省エネをモットーとする俺の高校生活はこいつに狂わされっぱなしだ。
俺は作業を中断して千反田の背中側に周り、腹の辺りに腕を回してそっと後ろから抱き締めた。
「お、折木さん?」
千反田がわずかに身じろぐが、少し力を込めてその動きを封じる。
耳まで真っ赤にしながらも千反田は洗い物を再開した。
まったく。こんなのは俺の柄じゃない。
そう思いつつも腕の力が緩むことはなかった。
「あ、あの、折木さん、洗い物、終わりましたけど」
いつの間にか作業を終えていた千反田がこちらを振り向いている。
その戸惑っている表情に吸い込まれるように俺は顔を寄せ、唇を合わせた。
部室でしたような激しいやつでなく、ただ触れるだけ。
「ん……」
かすかな声を上げたのは俺か千反田か。
長く続けることなくすぐに唇を離す。
ほう、と千反田は艶っぽいため息をついた。その瞳が潤んで輝いている。
俺の胸の鼓動がすごいことになっていて密着している千反田に悟られないか不安になった。いや、悟られたところでどうということはないのだが。
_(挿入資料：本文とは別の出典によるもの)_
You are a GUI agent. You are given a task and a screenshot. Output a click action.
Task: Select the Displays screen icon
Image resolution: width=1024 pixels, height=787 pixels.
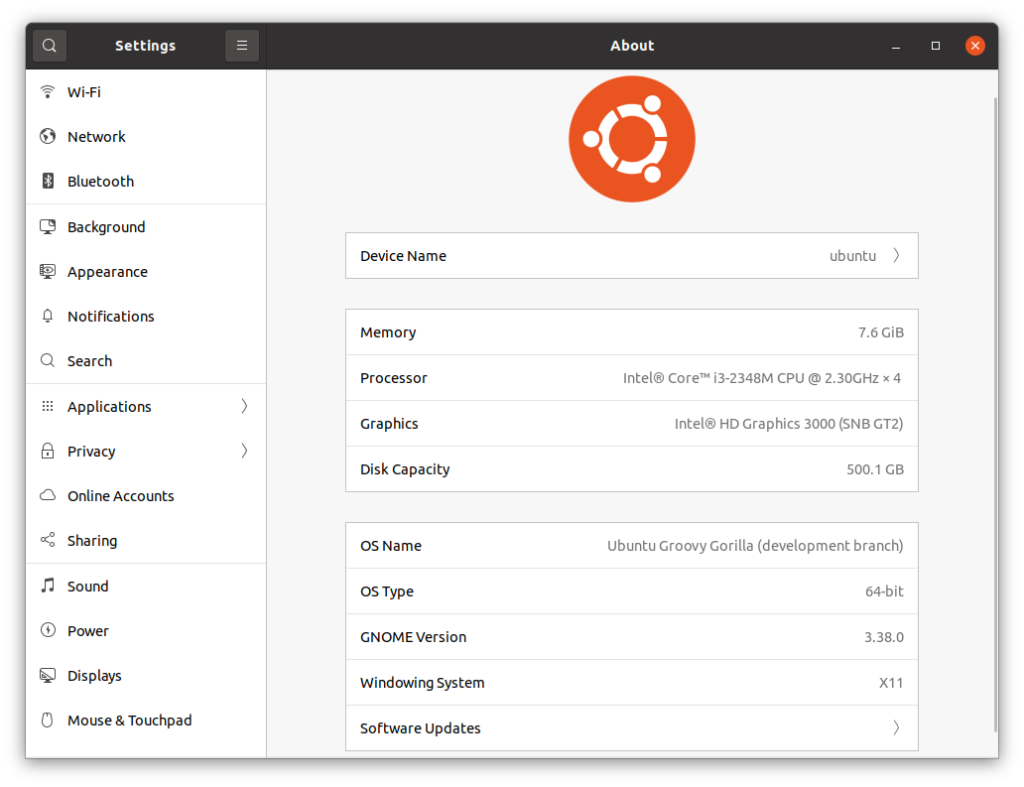coord(48,676)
それよりももっとくっつきたい、触れたい、色々したい。
やらなくてもいいことならやらない、やるべきことなら手短に。そんな省エネ活動をモットーにしてはいても。
やりたいことはやりたいのだ。
「千反田、ひとつ教えておいてやる。きっとお前が知らないことだ」
「なん……でしょうか?」
突然の俺の言葉に千反田が不安そうな表情でこちらを見る。
面と向かっては正直言いづらいが仕方ない。俺は千反田をしっかり見つめながら言う。
「多分、千反田が思っている以上に、お前が想像しているよりはるかに、俺は千反田が好きだ。自分でも戸惑うくらいに、どうしようもないくらいにな」
駄目だった。物凄く恥ずかしい。
俺は言い終わる前に目を逸らしてしまった。
「……折木さんっ」
身体を反転させ、しがみつくように千反田が俺に抱き付く。
顔を俺の胸に押し付けながら叫ぶように言う。
「わたしもっ、折木さんが、好きですっ! 大好きですっ! 頭がおかしくなってしまうくらい、折木さんのこと、想っています!」
俺は再び千反田の身体に腕を回し、抱き締め合う。
どきどきと聞こえる心臓の高鳴りは自分のか相手のか、はたまた両方か。
「折木さん、わたし」
千反田が言葉を発する。
「折木さんになら、何をされても平気です」
決定的な言葉を。
「だから、部室での続きをしてください」
「……多分今が引き返す最後のチャンスだが」
「わたしは折木さんにしてほしいんです」
「わかった……俺の部屋に行こう」
「……はい」
俺達は身体を離し、手を繋いだまま俺の部屋に向かう。